10 techniques to help control painful memories and flashbacks this Christmas

Party scene

Christmas can be a particularly difficult time of year for people who are recovering from sexual assault. At a time when party season is in full-flow and many are full of Christmas cheer, survivors can find it hard not to stand out for the fact that they are coping with significant trauma.

If your experience involved being sexually assaulted at or after a party or night out, a common experience for many it can be doubly hard to engage in celebrations when you are experiencing flashbacks and parallels with your experience.

Fortunately, there are ways to help you cope with these powerful emotions when they occur, whether that be in the form of anxiety before you go out, or flashbacks when you’re on a night out.


Grounding is the term given to a series of techniques that help to “ground” you in the moment you are in, rather than the memories or flashbacks you have. Grounding techniques help you to create a distance from the feelings and memories that have come to you and help you return to the moment you’re in.

Physical techniques

Hold a piece of ice – feel it in your hands and count the seconds until it starts to melt.
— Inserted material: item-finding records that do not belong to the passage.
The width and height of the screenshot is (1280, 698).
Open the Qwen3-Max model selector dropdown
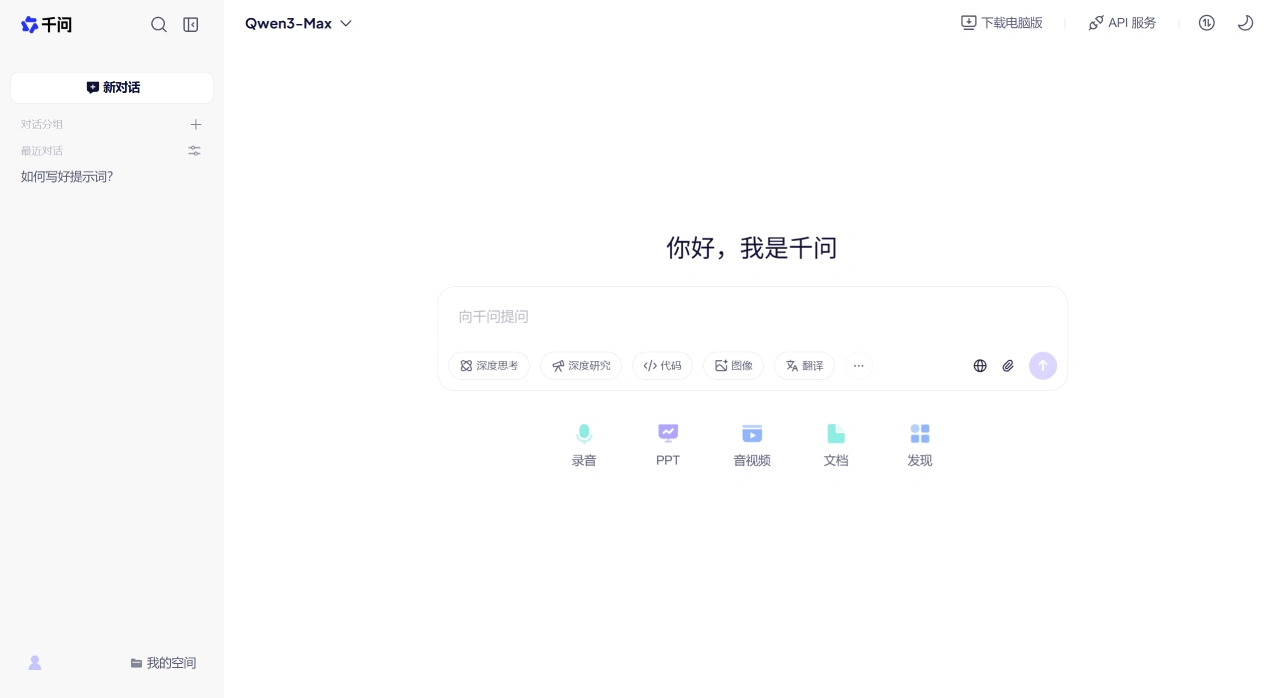298,23
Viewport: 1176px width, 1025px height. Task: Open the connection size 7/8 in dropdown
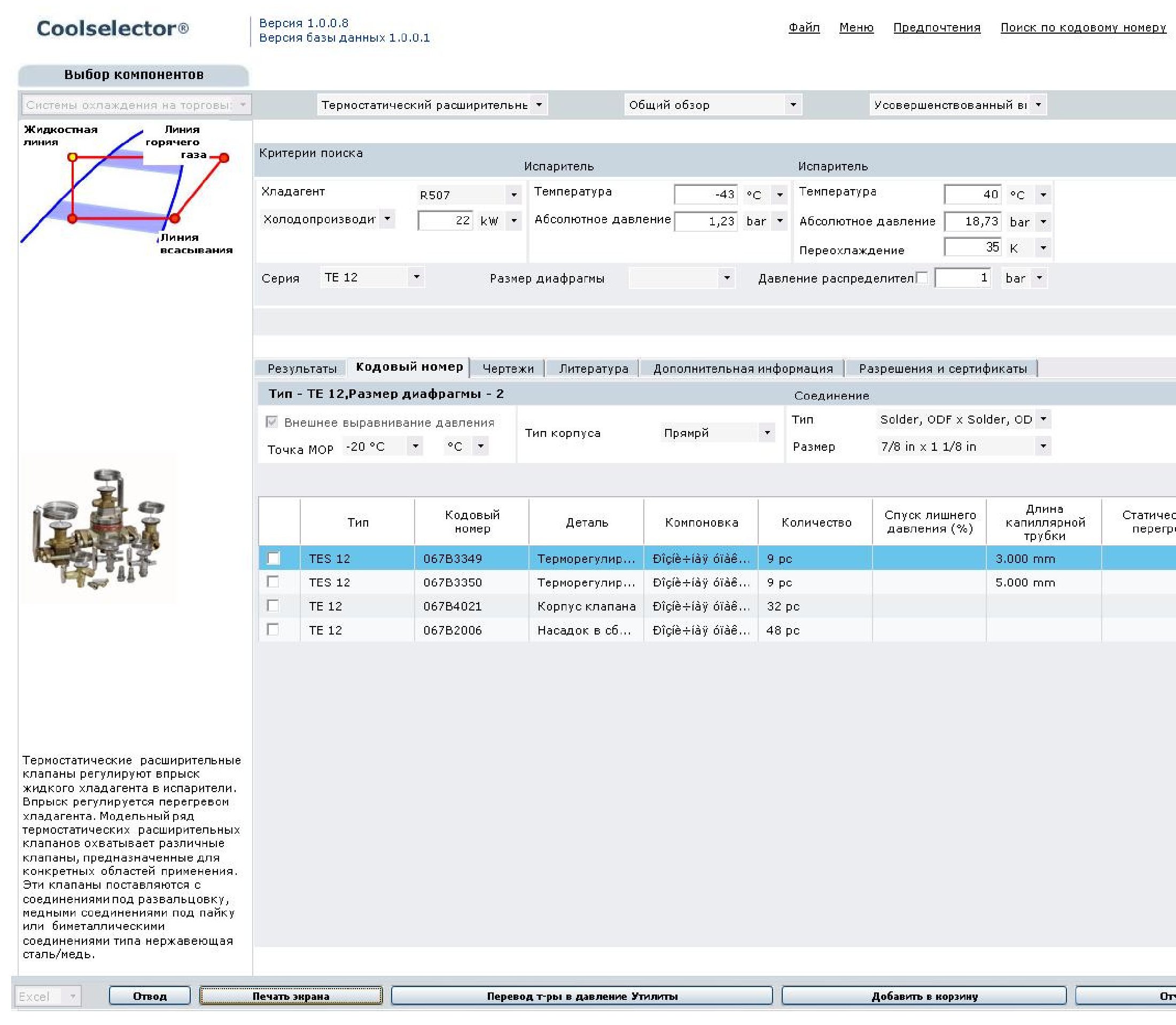[1042, 446]

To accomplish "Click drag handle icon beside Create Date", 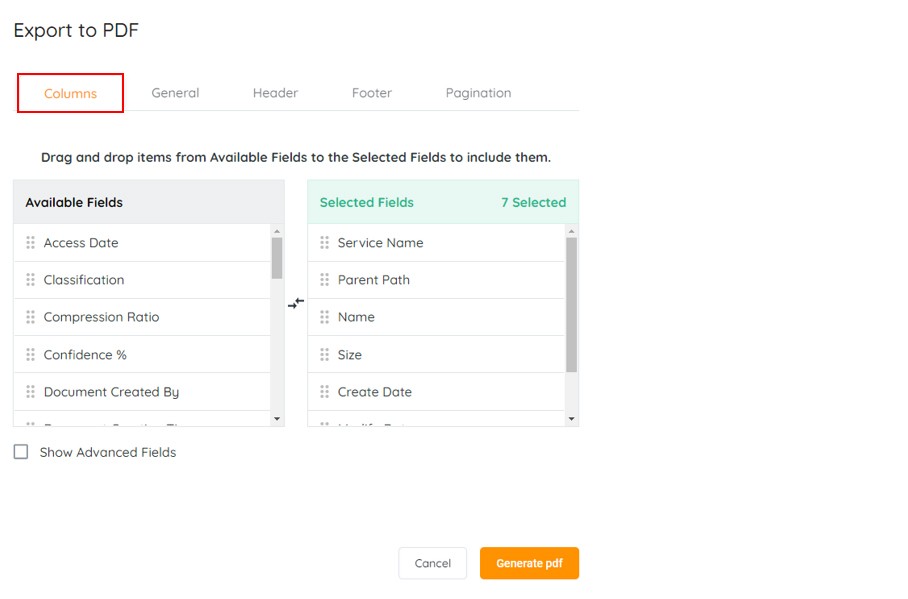I will [x=325, y=392].
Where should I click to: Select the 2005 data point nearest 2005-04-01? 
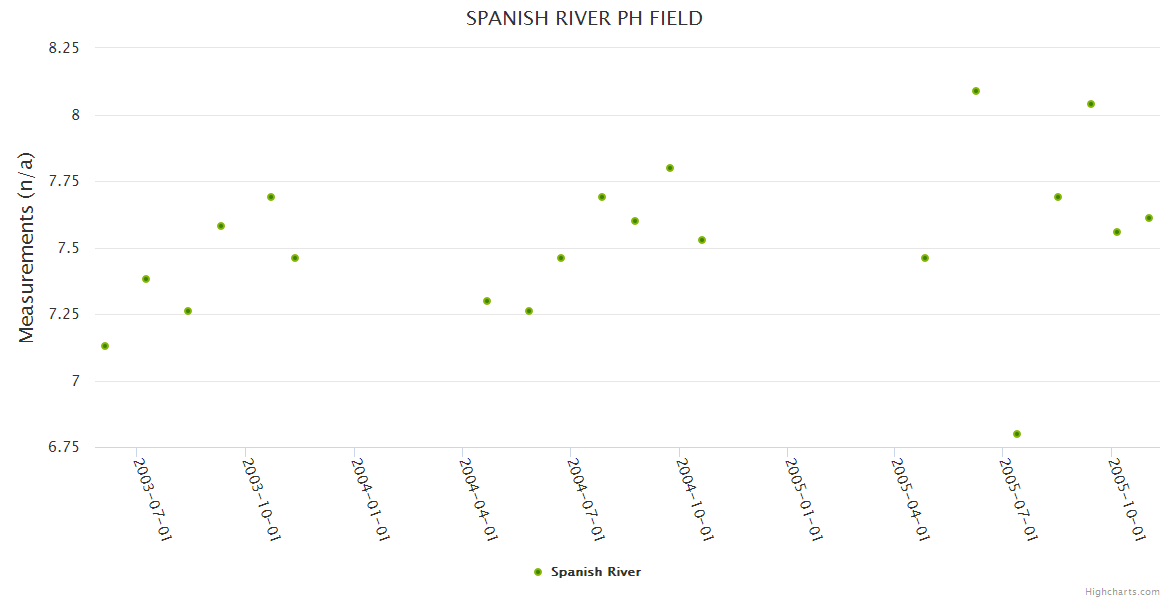tap(925, 258)
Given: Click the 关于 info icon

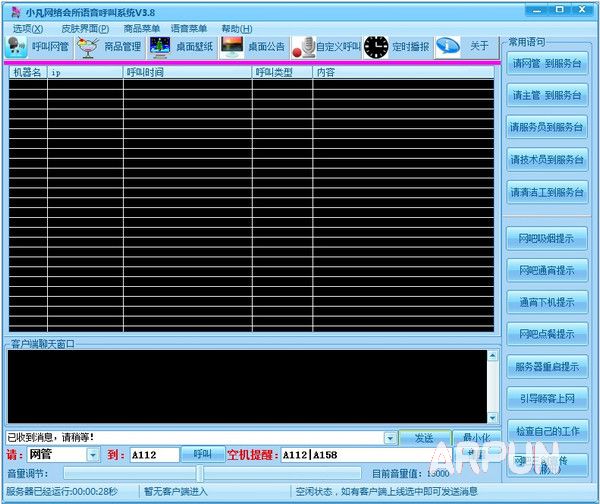Looking at the screenshot, I should (x=448, y=46).
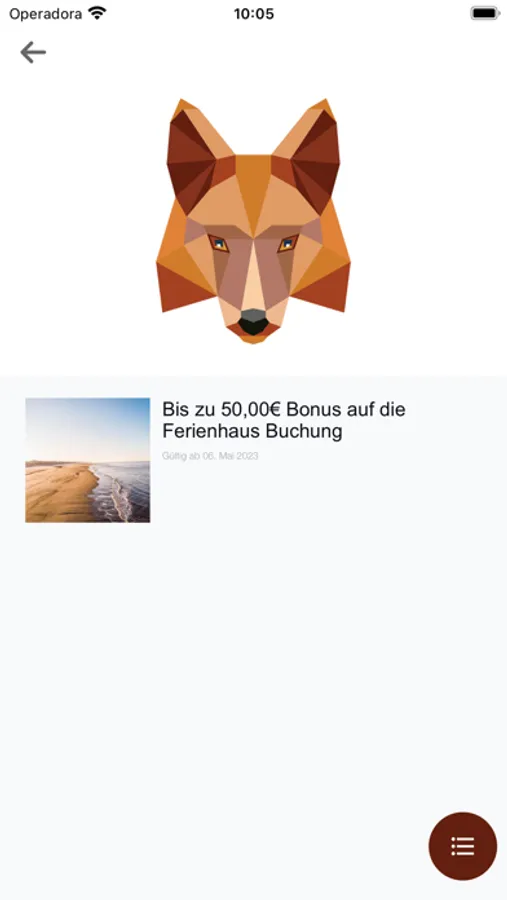Click the "Operadora" carrier label
This screenshot has height=900, width=507.
(45, 14)
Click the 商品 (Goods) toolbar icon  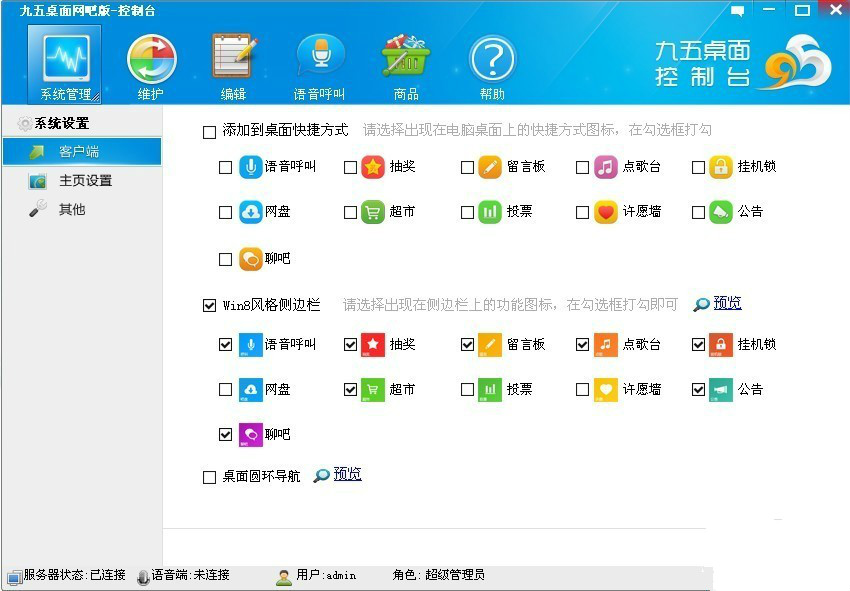(x=405, y=60)
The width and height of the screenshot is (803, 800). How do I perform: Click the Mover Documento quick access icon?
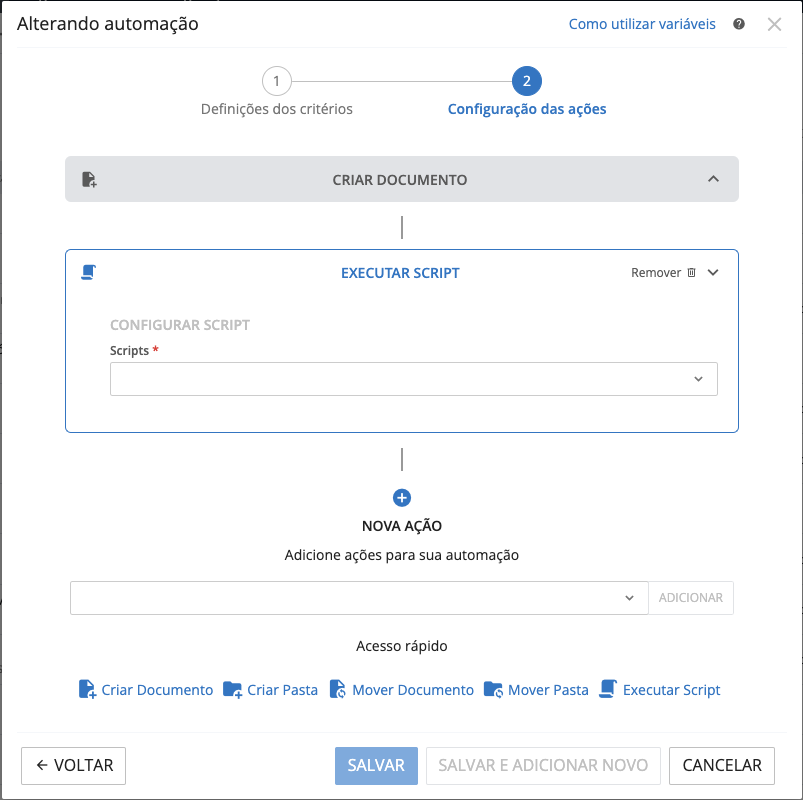338,690
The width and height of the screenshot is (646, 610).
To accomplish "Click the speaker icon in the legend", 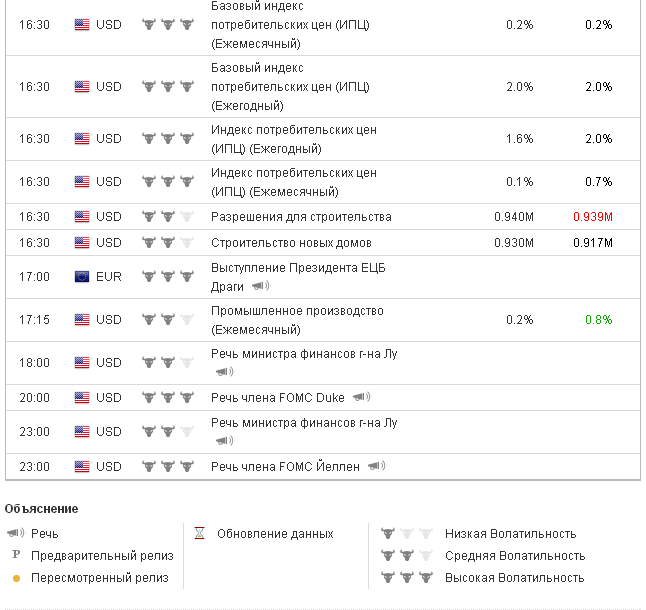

Savour tastes – take a small bite or mouthful of something you can eat or drink, savour the taste and pick out the flavours.

Pick out sounds – listen to the different voices and sounds you can hear and distinguish between them.

Focus on your breath – breath deeply and feel how the breath fills your lungs and how they deflate as your breath out.

Use the 5-4-3-2-1 method – count backwards from 5 and list things that you sense while doing so. For example, 5 things you can see, 4 things you can hear, 3 things you can feel, 2 things you can smell and 1 you can taste.

Mental techniques

Use an anchoring sentence – tell yourself your name, age, place and date of birth and where you live. Begin to elaborate with details about the weather and what you can see and hear.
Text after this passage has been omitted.